# Tarefa 1
Responda, com base no trecho sobre embriaguez no Código Penal:
(a) Em que artigo e inciso do CPB está prevista a embriaguez voluntária?
(b) Por aplicação de qual teoria a embriaguez voluntária tem os mesmos efeitos jurídico-penais da embriaguez culposa?
(c) Em que dispositivo do CPB está disciplinada a embriaguez preordenada?
# Tarefa 2
Prossiga com o trecho sobre embriaguez no Código Penal a partir da última frase apresentada.

# Trecho
◇ ◇ ◇ ◇ ◇

4- Embriaguez Voluntária: prevista igualmente no artigo 28, II, CPB, possui os mesmos efeitos jurídico-penais da embriaguez culposa, por aplicação da Teoria da Actio Libera in Causae no ordenamento pátrio. A única diferença entre ambas encontra-se na esfera de entendimento do agente, pois na embriaguez voluntária este conhece previamente os efeitos que a embriaguez poderá causar em sua futura conduta criminosa, ou seja, há vontade livre e consciente de embriagar-se, enquanto que na embriaguez culposa não há tal vontade qualificada, mas por imprudência ou negligência o agente embriaga-se e posteriormente comete crime cujo resultado era previsível nas circunstâncias em que foi praticado.
5- Embriaguez Preordenada: disciplinada no artigo 61, II, l, CPB, trata-se de modalidade genérica de agravante causada pelo fato do agente embriagar-se dolosamente com a intenção de, através da embriaguez, praticar uma conduta típica, ilícita, culpável e punível (na teoria funcionalista constitucional de Luiz Flávio Gomes). Neste aspecto, diferencia-se das demais formas de embriaguez pois é manejada como elemento para a prática do delito, planejado quando em estado de sobriedade".

◇ ◇ ◇ ◇ ◇

# Material
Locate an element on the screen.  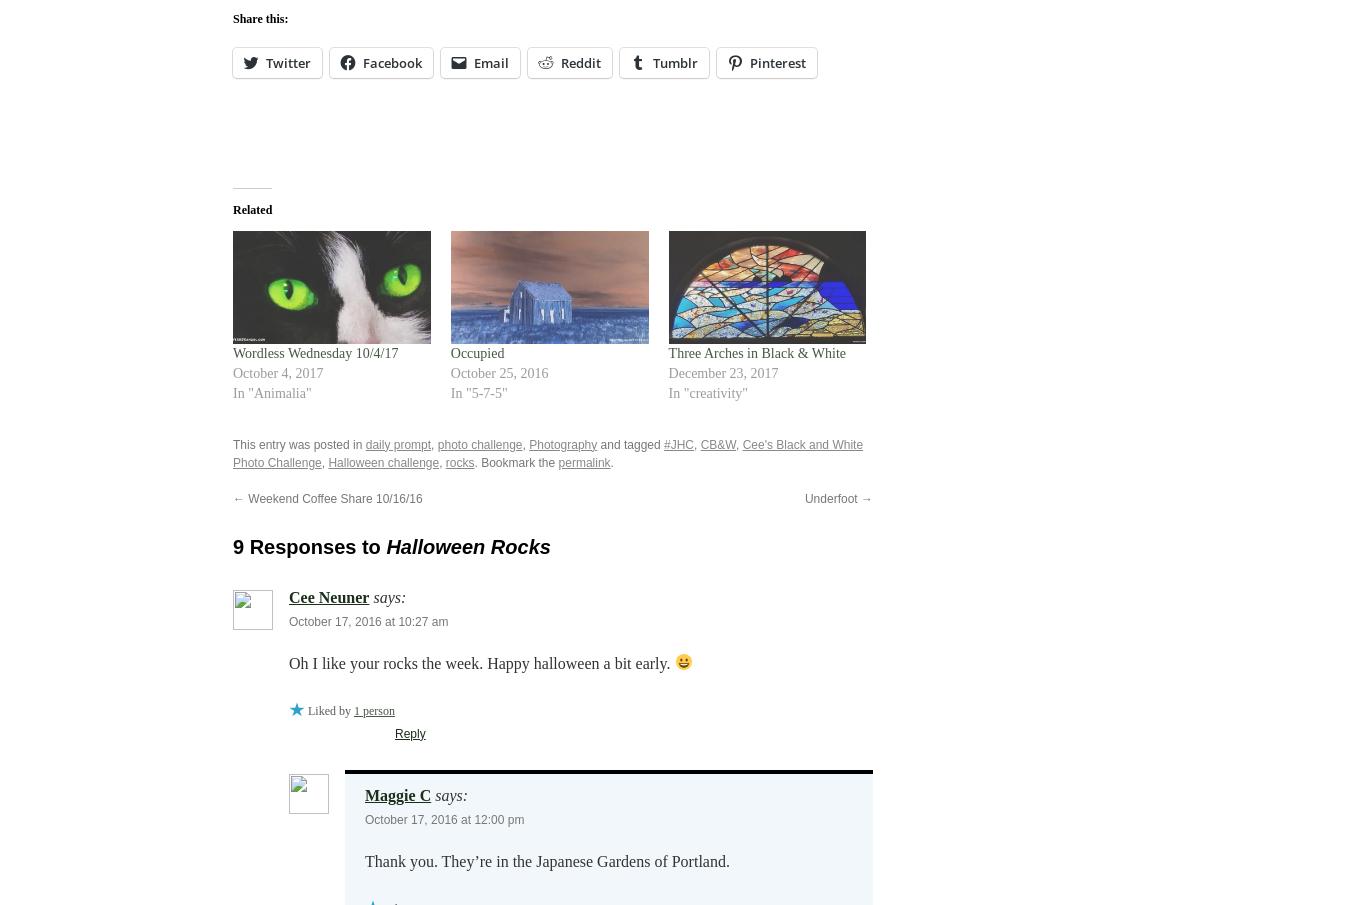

◇ ◇ ◇ ◇ ◇

# Resposta 1
(a) No artigo 28, II, do CPB.
(b) Da Teoria da Actio Libera in Causae.
(c) No artigo 61, II, l, do CPB.

# Resposta 2
- Excertos relevantes de estudos doutrinários:
"Em sua 'Criminologia', formula Afrânio Peixoto verdadeiro libelo-crime acusatório contra o alcoolismo. Começa por dizer que é irrisão ter o homem feito das fezes de uma bactéria - o álcool é o produto de desassimilação de um 'saccharomyces' - sua delícia. Mostra as consequências sobre o organismo humano se sobre a descendência do alcoólatra. Aponta as estatísticas da criminalidade, registrando seus índices mais elevados nos sábados e domingos e decrescendo daí por diante. Chama a atenção para a conduta dos governos, que não vacialm em auferir rendas a sua custa. Lembra a dizimação que ele produziu no 'pele-vermelha' da América do Norte e em nosso 'selvagem', queimando-se antes com o 'cauim' e mais tarde com o 'caiumtatá' (cachaça) que o 'civilizado' lhe deu. (...) Certamente, por isso é que as leis penais se têm estremado na punição do delito sob a ação do álcool e de substâncias análogas, esquecidas, entretanto, que também se devem acautelar quanto à consagração da responsabilidade objetiva a que podem ser conduzidas" (NORONHA, E. Magalhães. "Direito Penal - Volume I: introdução e parte geral. 38ª Edição atualizada por Adalberto José Q. T. de Camargo Aranha. São Paulo: Editora Rideel, 2009, p. 180).
"Vale estabelecer a diferença entre embriaguez (mera intoxicação do organismo pelo álcool) e alcoolismo (embriaguez crônica, que é caracterizada por um 'abaixamento da personalidade psicoética', tornando o enfermo lento nas suas percepções ou levando-o a percepções ruins, a ponto de ter 'frequentes ilusões', fixando mal as recordações e cansando-se ao evocá-las, ao mesmo tempo em que 'a associação das ideias segue por caminhos ilógicos', cf. Altavilla, 'Psicologia Judiciária', v. 1, p. 284), levando em conta ser o alcoolismo considerado doença mental, logo, aplica-se o disposto no art. 26, 'caput', do Código Penal, ou seja, o agente deve ser absolvido, aplicando-se-lhe medida de segurança" (NUCCI, Guilherme de Souza. "Manual de Direito Penal". 7ª Edição. São Paulo: Editora Revista dos Tribunais, 2011, p. 312).